Michael Neff, Year of the Rhinoceros, Red Hen Press, 2009

Michael Neff’s debut novel is a serio-comic jeremiad, set during the very long eight years of the Reagan administration. While extolling the life and fate of one young Manny Eden, whom we first meet as a resident of the notorious St. Elizabeth’s hospital for the mentally ill in Washington, DC., Neff is able to take a poke at the many shibboleths and mannerisms prevalent during the Reagen years, and the distressing period for our nation during which Reaganomics thrived. Neff’s writing is frequently reminiscent of other notred political satirists, from Voltaire through Vonnegut, and sometimes even calls forth the spirit of Tom (not Thomas) Wolfe, who manages to put in a personal appearance in an early chapter. Prior to Manny Eden’s incarceration in St. Elizabeth’s, (surrounded by “vomit-smelling couches” and loathsome fellow residents, male and female,) the reader learns that Eden was a bright-eyed idealist, newly arrived in DC to do his bit for the republic, although not necessarily for the Republicans. The novel shows us Eden applying for a job with an agency set up, presumably, for the protection of those heroes of our civilization, known as whistleblowers.

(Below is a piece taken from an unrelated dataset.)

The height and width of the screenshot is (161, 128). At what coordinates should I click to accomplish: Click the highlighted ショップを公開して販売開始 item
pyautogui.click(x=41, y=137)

Today, that word clearly defines men and women courageous enough to stand up against the hugest corporate machines dedicated to the proliferation of tobacco, firearms, and what is humorously known as “individual liberties” of many different kinds–all liberties, in fact, which exclude such “excesses” as arms control, legalized abortion, abolition of the death penalty, and universal health care. In his quest to do his best for his country, the candid Manny falls into the clutches of a certain Mr. Hunsecker, who apparently recruits for The Office of Whistleblower Counsel in Reagan’s administration. This agency has, as framed by Manny Eden’s reveries and Michael Neff’s intricate prose, purportedly “helped a whistleblower regain his job at the Justice Department,” and Manny is eager to contribute his energy and intelligence to The Cause.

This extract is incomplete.